Deere attributed the sales and earnings decline to the downturn in the global farm economy and to the general weakness in construction equipment markets. For 2016, the company is forecasting a decline of 10%.

Low bumper corn crops in particular are largely to blame, leaving Deere’s customers with less income to purchase expensive farming equipment.

As prices for corn, soybeans, and other commodities rose over the last decade, farmers ploughed their extra income into new farm equipment, such as tractors and combines. Industry sales peaked in 2013, after which prices retreated, leading to a fall of more than 60% in sales of large agricultural equipment in the U.S. Deere’s total equipment sales have dropped about 25% from their highs. (Source: “Annual Report 2015,” Deere & Company;, last accessed March 15, 2016.)

Despite the sour news, CEO Samuel Allen insists that the current decline represents a level of performance that is much better than previous farming downturns.

With the investing community fearful of DE stock, Buffett is buying.

Economic Moat

Buffett coined the phrase “economic moat,” which refers to a business’ ability to maintain competitive advantages over its competitors so that it can protect its profits and market share from rivals.
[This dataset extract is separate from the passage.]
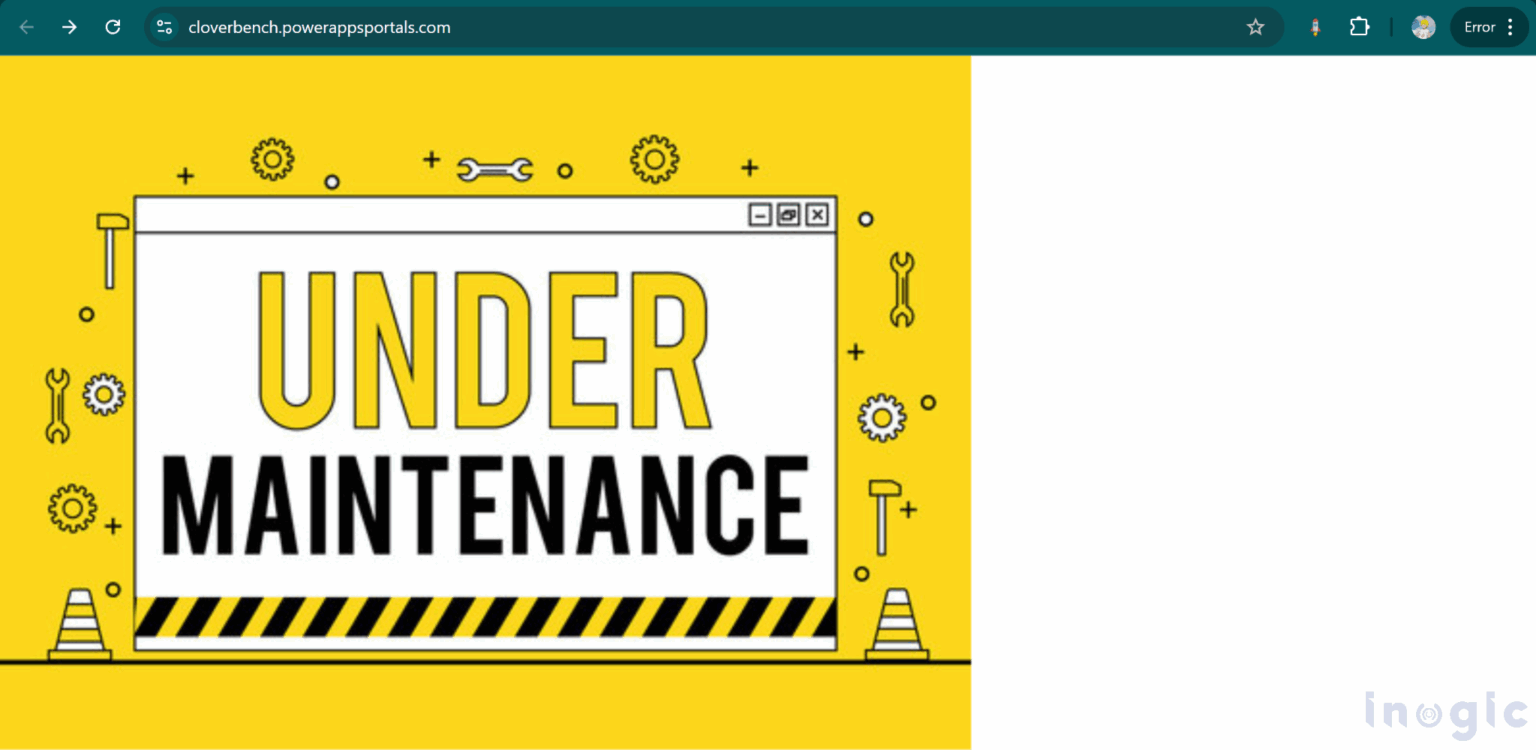Open the browser Extensions puzzle-piece menu

(x=1359, y=27)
Deere & Company is an American icon known for its high-quality products. The company was founded in 1837 and was the world’s 70th most powerful brand in 2015, according to Forbes.
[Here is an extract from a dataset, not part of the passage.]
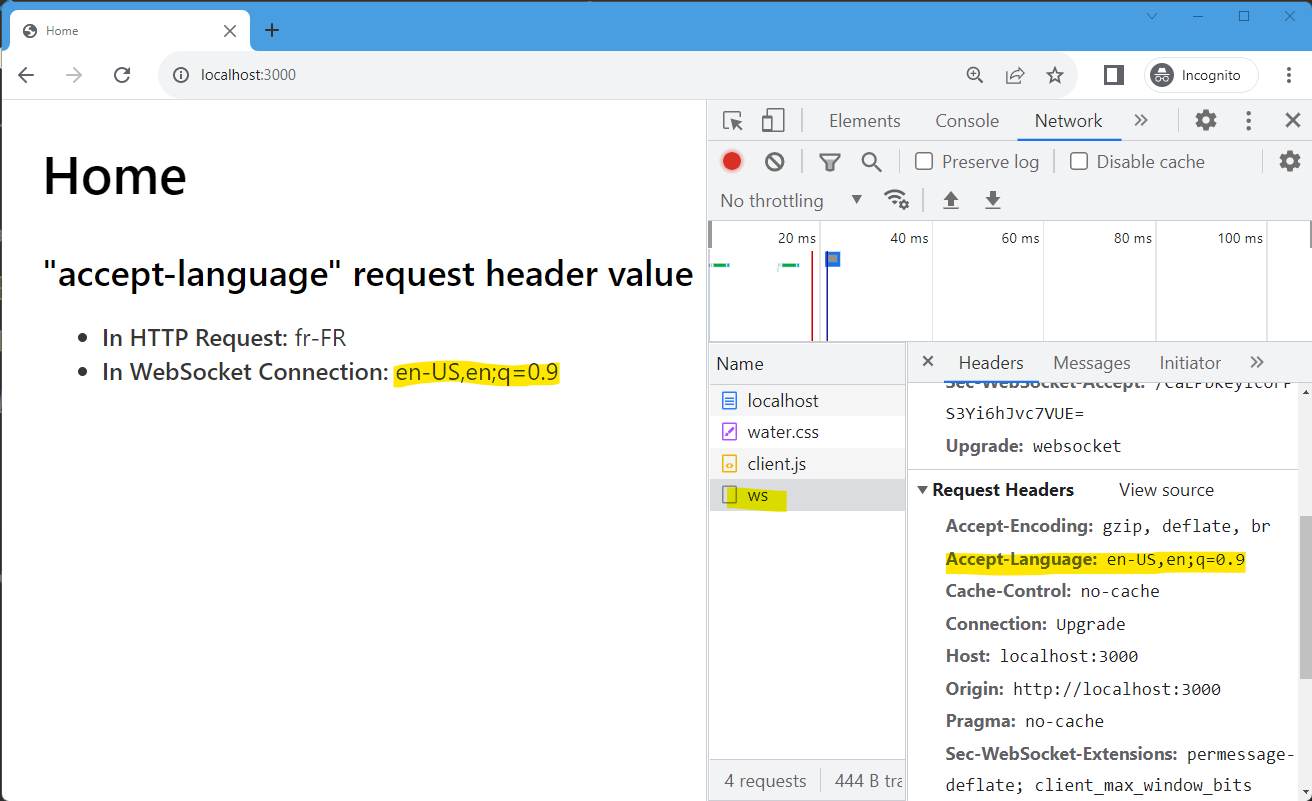Screen dimensions: 1312x801
Task: Check the Disable cache option
Action: [1078, 161]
Deere dominates the U.S. and Canada’s $23.0-billion farming equipment market with a 60% share. (Source: “Deere’s Big Green Profit Machine,” Bloomberg, July 5, 2012; Deere’s strategy is to sell its machines with dealers who work so closely with farmers that they practically become partners. This locks in customers over several generations, essentially creating a network effect.
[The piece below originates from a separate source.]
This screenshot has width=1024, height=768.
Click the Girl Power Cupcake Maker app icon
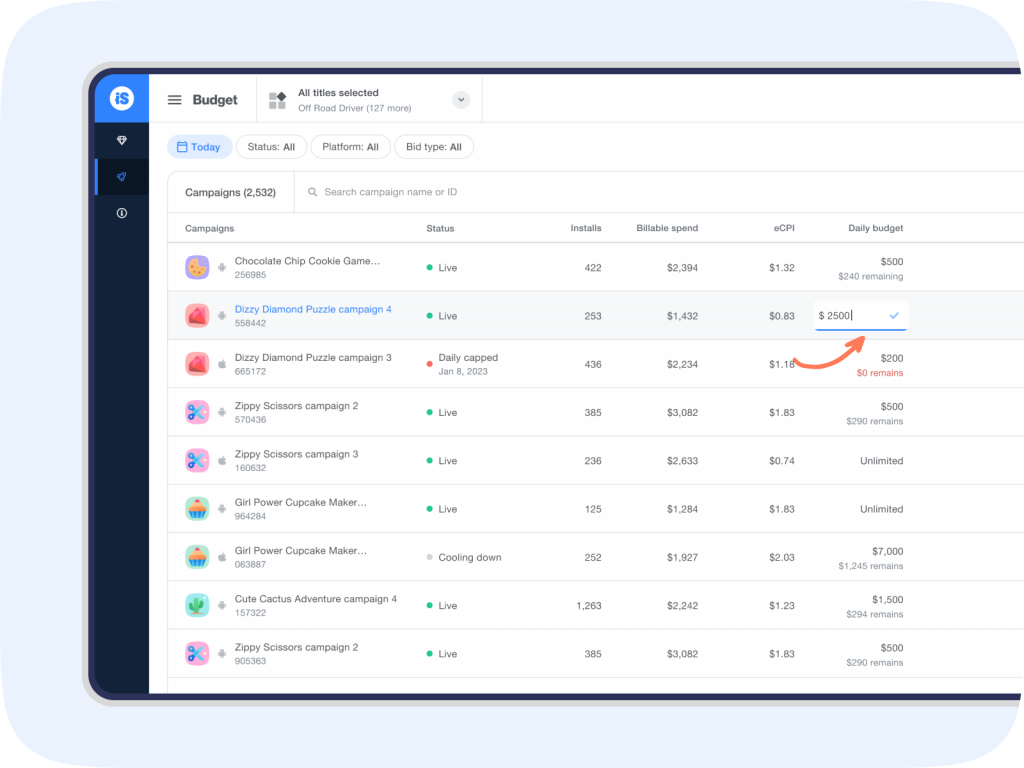point(197,508)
Add to that Deere’s strong brand name, which gives customers confidence that the equipment and machinery they buy will last longer than comparable products.

Lastly, Deere prefers to develop its products internally, rather than acquiring other companies. This is another way the company differentiates itself from its competitors. As such, in December 2012, Deere was named as a top 100 global innovator by Thomson Reuters. (Source: “Thomson Reuters Names the World’s Top 100 Most Innovative Companies,” Denso Dynamics, December 4, 2012;


Buffett loves to buy stock of companies that pay out dividends to shareholders. In fact, most of his portfolio is comprised of dividend stocks—a whopping 92.5%. (Source: “Warren Buffett’s Top 20 Dividend Stocks with the Highest Yields,”;, last accessed March 15, 2016.)

DE stock has been paying out dividends to shareholders since 1971 and has increased its dividend every year since 2003, from $0.40 a share to $2.40 a share. That’s a compound annual growth rate of 16.1%, which is very attractive for income investors.

Lastly, at its current price, DE stock has a dividend yield of 2.9%.

The Bottom Line on DE Stock

You can’t argue with the investing master. Buffett obviously sees something in Deere & Company that will reward him as a shareholder for years to come. I’ve identified three possibilities based on Buffett’s investing criteria. With the company’s stock down, its economic moat, and dividend payouts, investors may want to take a cue from Warren Buffett and take a closer look at DE stock.